UC Berkeley

Drinking water in low-income countries and stormwater in the U.S. is often contaminated with pathogens, posing health risks to local communities. In response, distributed filters are being used to provide the needed protection from exposure and infectious disease. Two examples of these distributed filters include point-of-use (POU) devices at the household scale for drinking water treatment and bioretention basins at the community scale for stormwater treatment. Sand is a common media used in distributed filters, but pathogen removal is often low due to unfavorable interactions between the sand surface and microorganisms. Removal may be increased, however, if certain amendments are added that create favorable interactions between microorganisms and the filter media, either through electrostatic attraction or hydrophobic interactions. This dissertation focused on the use of three media amendments, including a quaternary ammonium silane (QAS), zero valent iron (ZVI), and biochar, in distributed filters to improve removal of indicator bacteria and viruses from drinking water and stormwater.

In the first part of this dissertation, a QAS-coated sand was evaluated for drinking water treatment in POU filters. Varying influent water matrices were introduced to QAS-coated sand columns at representative flow rates, and the effluent was evaluated for indicator bacteria, indicator virus, and human virus removal. In basic water matrices with 1 mM NaCl and Escherichia coli (E. coli) or MS2 coliphage (MS2), removal was observed to increase with depth and decrease with increasing ionic strength, flow velocity, and experiment length. E. coli attached to QAS-coated sand were observed to have permeable membranes, providing evidence of inactivation. Major limitations, however, were observed when the influent contained humic acid or other viruses. Rapid fouling in the presence of humic acid was likely caused by competition for positively charged binding sites, and low PRD1 and Adenovirus 2 removal may have stemmed from steric interference between viral capsid features and the media surface.
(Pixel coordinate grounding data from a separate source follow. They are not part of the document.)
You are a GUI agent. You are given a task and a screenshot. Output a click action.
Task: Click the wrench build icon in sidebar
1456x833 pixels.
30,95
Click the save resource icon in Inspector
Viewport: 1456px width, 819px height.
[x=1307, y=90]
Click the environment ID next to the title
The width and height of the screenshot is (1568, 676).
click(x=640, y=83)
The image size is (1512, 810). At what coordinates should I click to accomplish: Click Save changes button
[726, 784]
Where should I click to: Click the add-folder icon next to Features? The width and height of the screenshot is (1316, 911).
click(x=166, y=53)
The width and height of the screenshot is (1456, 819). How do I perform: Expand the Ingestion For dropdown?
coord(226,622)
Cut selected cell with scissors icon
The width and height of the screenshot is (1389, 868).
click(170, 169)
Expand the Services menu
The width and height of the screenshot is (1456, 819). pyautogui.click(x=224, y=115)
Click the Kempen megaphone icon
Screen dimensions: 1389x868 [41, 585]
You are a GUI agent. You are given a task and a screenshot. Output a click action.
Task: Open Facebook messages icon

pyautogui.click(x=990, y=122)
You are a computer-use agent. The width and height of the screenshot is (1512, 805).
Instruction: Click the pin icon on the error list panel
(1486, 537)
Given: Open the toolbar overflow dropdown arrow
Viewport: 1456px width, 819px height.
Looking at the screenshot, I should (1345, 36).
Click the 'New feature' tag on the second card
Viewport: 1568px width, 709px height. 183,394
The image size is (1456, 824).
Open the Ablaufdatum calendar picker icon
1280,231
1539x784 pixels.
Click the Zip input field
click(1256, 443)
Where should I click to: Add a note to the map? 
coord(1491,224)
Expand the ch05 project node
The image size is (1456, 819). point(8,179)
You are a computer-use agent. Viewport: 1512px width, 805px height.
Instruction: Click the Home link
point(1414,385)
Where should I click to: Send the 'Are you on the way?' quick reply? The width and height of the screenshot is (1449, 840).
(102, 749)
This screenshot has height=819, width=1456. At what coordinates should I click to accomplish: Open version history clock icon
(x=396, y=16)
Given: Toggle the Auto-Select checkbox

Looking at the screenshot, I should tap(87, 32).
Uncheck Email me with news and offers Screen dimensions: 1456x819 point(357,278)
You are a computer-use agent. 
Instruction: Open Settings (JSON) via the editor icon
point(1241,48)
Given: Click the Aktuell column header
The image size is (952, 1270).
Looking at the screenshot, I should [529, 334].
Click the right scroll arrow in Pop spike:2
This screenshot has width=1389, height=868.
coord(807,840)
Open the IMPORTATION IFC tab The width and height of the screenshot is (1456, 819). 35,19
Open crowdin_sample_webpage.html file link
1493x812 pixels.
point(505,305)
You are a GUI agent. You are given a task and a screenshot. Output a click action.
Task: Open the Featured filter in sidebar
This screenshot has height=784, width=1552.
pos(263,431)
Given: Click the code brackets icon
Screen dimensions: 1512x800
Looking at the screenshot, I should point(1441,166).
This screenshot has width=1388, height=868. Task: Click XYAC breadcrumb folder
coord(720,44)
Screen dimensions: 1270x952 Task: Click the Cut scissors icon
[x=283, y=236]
In the second part of the dissertation, ZVI and biochar amendments were evaluated for stormwater treatment in bioretention basins in two long-term experiments. In the first experiment, stormwater columns were operated intermittently to examine E. coli and MS2 removal in conventional bioretention media (CBM) and ZVI-amended media. A 1-year storm (3.2 cm) for Berkeley, CA was introduced to the columns once per week for 5.15 h. Afterwards, the columns were drained and remained in this state until the next week’s storm. This pattern was repeated for 46 weeks. In CBM, E. coli removal increased as the columns aged and correlated with a decrease in hydraulic conductivity. Some evidence that biological activity contributed to E. coli removal was observed in a sodium azide experiment. In a ZVI-amended silica sand, E. coli and MS2 removal was above 1 log through week 11 but decreased quickly afterwards to levels observed in silica sand. The presence of other adsorbates, including natural organic matter (NOM), phosphate (PO43-), and other organisms, likely contributed to the observed decrease in removal. In ZVI-amended CBM, E. coli and MS2 removal remained low throughout the experiment, likely due to the NOM, PO43-, and organisms leached by the compost in CBM. Iron leaching was also observed in ZVI-amended CBM. In both ZVI-amended media types, large hydraulic conductivity reductions and cementation issues raised concerns over long-term permeability in the field.

In the second experiment, columns were operated as a batch system where stormwater was injected into a column and allowed to rest in the media for 24 h. After this rest period, fresh influent was injected into the column again, and the expelled effluent was evaluated for E. coli and MS2 removal. This pattern was repeated daily for 75 d. In biochar-amended silica sand, E. coli removal above 4 log was observed throughout the experiment. In iron-amended silica sand, MS2 removal above 2 log and PO43- removal around 90% was observed after 75 d, and hydraulic conductivity did not decrease as observed in unsaturated columns.

Results from this dissertation provided insights into the limits of media amendments for pathogen removal, identified possible removal mechanisms of indicator organisms in mature bioretention basins, and demonstrated the promise of a batch configuration with increased rest periods and media amendments for long-term removal of indicator organisms.